How does WannaCry work?
The bug in Microsoft’s SMBv1 network resource sharing protocol was exploited by WannaCry. By using these bugs, the attackers can transmit data to any system that accepts data from port 445.
WannaCry uses the EternalBlue exploit to spread.
Step1: The attackers trying to find the network that accepts data from port 445 is the primary step for the WannaCry attack. This can be done by scanning of conducting a port.
Step 2: The 2nd step is to initiate an SMBv1 connection to the device.
Step 3: After making the connection, find a way to gain the access to the targeted system by using butter overflow.
Step 4: After the third step is done successfully, install the ransomware component of the attack to the target system.
Step 5: Without any help from humans, the WannaCry worm works itself and infects another system in the network.
The ransomware can’t decrypt the encrypted data automatically, even the company paid the ransom to attackers. Victims need to wait for attackers to provide decryption. Ransomware removal Prevention is the main thing when it comes to ransomware infections. It can be difficult (in some cases it is impossible) to remove ransomware from the infected systems.
Steps to Remove Ransomware
Step 1: Isolate the infected device
Immediately disconnect the device from other connections such as wired and wireless. This will help to prevent from affecting other devices.
Step 2: Identify the Ransomware type
Identifying the type of ransomware will help to reduce the damage. But if the ransomware is locker ransomware, it is impossible to find the ransomware-type because access is blocked in this ransomware.
Step 3: Recover the system
Try to recover the system by restoring the previous OS version. If backups were not affected or encrypted, restore the files by using system restore.
There are a few more options for the removal of ransomware
Check if the ransomware is deleted: After infecting a system, ransomware may remove itself, or it may stay on the device to infect additional devices or files.
Use antimalware/anti-ransomware: Most anti-malware/anti-ransomware can remove malicious software
Seek professionals for help: Seeking help from cybersecurity researchers/enthusiasts to get help to remove ransomware
Remove it manually: Try to find the malicious software and uninstall it if possible.
How to safeguard (or) prevent systems from Ransomware?
• Take backups regularly
• Check port settings
• Make awareness program
• Never attach external devices
• Keep system update
• Implement an IDS
Take backups regularly
Most cyber security researchers say that always keep a backup of your files. It is the most effective method to recover the data if any ransomware or other security attacks happened. Backups should be properly safeguarded and stored offline or out-of-band so that attackers cannot target them.
Check port settings
Most of the ransomware attacks via RDP (Remote Desktop Protocol) port 3389 and SMB port 445. These ports should be open to only trusted hosts. Always check these settings on both on-premises and cloud environments.
Make awareness program
Conduct an awareness program among the employees about the cyber-attacks. Employees should keep always the following instructions in their minds.

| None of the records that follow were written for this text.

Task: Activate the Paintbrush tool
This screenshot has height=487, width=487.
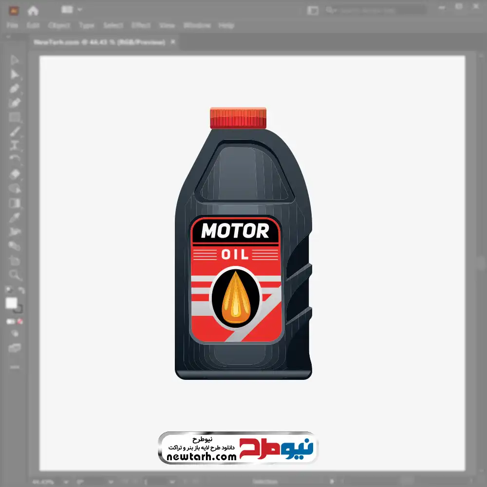Action: click(x=15, y=131)
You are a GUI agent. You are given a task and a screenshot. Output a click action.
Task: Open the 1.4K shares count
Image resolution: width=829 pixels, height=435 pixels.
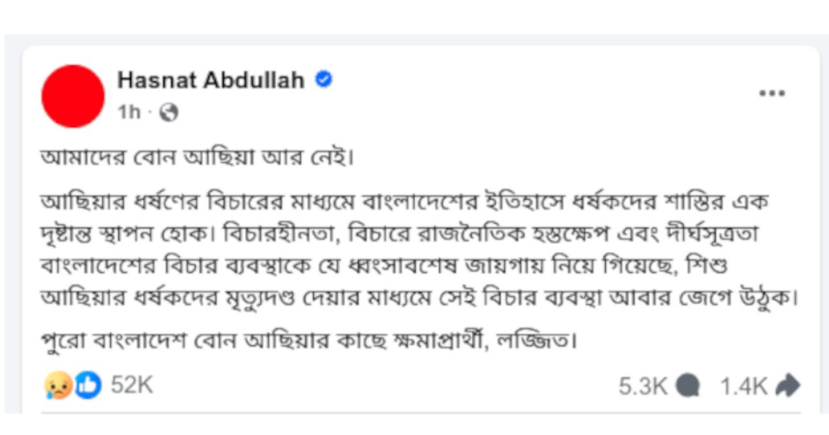click(743, 386)
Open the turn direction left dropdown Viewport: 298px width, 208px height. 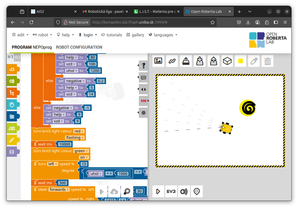(x=53, y=164)
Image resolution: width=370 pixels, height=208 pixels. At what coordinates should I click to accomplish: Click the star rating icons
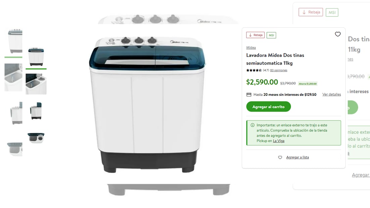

• Never click on unsafe links
• Avoid disclosing personal information
• Do not open suspicious email attachments
• Use only trusted sources to download files
Never use unknown external devices
Don’t connect USB sticks or any other external storage devices to your computer. Cybercriminals deliberately leave storage equipment in the open for others to use Keep system update
Make sure all your systems in your organizations are up to date such as OS, software, etc. Turn ON auto-updates helps the system to update automatically if any security patch is released.
Implement an IDS
An Intrusion Detection System (IDS) compares network traffic logs to signatures that detect known malicious activity to hunt for harmful activity.